= Work instruction =
Below are the records; copy each line in them that holds the word "marker".

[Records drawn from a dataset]
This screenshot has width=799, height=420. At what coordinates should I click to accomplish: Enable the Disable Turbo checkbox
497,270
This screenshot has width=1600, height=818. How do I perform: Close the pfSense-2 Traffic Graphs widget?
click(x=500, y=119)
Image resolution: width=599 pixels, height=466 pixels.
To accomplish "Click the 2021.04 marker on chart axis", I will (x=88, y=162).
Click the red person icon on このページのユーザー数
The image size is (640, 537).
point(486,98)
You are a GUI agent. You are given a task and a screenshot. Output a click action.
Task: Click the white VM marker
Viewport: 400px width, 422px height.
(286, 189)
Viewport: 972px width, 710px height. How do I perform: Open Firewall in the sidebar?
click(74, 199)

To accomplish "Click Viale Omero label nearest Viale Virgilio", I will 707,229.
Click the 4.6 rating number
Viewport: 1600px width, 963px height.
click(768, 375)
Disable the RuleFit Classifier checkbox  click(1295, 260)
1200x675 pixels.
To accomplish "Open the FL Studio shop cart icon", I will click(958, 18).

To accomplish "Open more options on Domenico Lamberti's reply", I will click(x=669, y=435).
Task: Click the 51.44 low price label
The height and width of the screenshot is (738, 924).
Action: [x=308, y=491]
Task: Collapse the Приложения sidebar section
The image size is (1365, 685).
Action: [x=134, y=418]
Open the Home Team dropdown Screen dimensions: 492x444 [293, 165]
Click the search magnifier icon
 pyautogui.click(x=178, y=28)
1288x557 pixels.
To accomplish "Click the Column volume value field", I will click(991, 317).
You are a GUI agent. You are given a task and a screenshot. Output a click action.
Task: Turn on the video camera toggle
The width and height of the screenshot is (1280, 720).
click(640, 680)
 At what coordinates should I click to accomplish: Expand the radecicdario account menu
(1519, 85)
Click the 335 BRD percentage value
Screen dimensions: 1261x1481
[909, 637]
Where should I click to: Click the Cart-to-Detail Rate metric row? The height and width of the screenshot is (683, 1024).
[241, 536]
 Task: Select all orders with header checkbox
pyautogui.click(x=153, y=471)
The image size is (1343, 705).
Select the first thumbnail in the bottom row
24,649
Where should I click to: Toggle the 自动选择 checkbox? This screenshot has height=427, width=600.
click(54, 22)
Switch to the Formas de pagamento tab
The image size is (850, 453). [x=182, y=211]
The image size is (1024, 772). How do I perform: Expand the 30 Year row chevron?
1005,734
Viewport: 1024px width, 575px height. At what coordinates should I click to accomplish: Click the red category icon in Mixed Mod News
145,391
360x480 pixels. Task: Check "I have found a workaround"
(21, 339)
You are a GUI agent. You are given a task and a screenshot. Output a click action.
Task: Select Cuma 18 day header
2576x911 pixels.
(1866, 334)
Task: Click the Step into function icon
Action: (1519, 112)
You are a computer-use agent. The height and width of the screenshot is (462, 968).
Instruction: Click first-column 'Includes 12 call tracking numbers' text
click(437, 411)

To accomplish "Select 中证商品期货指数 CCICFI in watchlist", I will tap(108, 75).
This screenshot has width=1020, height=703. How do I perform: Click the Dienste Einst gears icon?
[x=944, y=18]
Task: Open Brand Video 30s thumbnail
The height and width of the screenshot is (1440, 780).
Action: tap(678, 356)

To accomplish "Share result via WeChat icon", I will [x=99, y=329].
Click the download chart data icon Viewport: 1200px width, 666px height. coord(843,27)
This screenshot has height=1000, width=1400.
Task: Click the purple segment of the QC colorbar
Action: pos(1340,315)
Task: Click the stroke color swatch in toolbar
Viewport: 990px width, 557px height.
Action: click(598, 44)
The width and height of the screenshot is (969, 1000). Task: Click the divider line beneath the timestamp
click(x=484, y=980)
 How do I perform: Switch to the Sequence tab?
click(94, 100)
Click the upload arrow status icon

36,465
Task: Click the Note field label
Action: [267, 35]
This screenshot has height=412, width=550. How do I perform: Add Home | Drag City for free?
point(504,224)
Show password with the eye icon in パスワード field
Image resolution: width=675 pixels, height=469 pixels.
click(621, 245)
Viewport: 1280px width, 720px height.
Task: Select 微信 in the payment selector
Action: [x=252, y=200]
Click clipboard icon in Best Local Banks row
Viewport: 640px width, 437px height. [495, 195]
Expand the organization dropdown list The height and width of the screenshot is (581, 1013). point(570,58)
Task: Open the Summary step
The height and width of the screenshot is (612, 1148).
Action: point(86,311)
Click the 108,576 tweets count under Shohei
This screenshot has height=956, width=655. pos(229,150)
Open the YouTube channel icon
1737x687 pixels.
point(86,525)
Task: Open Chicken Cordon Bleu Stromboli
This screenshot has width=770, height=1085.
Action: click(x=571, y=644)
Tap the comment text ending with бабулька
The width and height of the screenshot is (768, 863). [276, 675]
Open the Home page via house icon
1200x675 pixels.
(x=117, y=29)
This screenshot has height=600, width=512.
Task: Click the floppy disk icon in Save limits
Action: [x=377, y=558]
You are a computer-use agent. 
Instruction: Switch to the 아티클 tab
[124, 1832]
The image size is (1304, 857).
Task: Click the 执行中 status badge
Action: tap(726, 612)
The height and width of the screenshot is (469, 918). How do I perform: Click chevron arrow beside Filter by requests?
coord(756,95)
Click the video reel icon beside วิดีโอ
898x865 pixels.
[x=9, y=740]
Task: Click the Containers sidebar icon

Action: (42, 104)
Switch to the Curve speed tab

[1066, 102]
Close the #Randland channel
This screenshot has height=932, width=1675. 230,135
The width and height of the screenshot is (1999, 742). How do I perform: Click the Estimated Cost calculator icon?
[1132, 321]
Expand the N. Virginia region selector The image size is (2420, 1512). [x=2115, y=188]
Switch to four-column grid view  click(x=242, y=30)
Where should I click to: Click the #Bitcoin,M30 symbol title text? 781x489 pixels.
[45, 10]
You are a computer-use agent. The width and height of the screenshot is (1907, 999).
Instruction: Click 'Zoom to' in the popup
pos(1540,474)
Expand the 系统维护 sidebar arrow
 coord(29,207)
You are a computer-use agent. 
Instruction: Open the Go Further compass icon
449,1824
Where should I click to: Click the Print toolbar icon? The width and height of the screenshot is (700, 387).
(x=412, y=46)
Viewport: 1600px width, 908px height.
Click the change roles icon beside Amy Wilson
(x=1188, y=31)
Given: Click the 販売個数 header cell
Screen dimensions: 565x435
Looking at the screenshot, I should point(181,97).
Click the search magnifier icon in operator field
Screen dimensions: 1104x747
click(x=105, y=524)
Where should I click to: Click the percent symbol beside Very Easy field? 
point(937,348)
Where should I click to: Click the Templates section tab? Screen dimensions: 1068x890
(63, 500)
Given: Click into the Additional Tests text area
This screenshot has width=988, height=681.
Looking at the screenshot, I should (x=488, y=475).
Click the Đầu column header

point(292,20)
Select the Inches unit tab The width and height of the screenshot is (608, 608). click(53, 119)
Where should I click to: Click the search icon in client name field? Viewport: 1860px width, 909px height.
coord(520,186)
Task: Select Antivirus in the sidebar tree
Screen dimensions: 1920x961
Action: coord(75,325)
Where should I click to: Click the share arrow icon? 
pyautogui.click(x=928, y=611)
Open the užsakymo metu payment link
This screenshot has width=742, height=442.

= Task result =
To accomplish "Click the 2021.04 marker on chart axis", I will (x=88, y=162).
Task: Click the white VM marker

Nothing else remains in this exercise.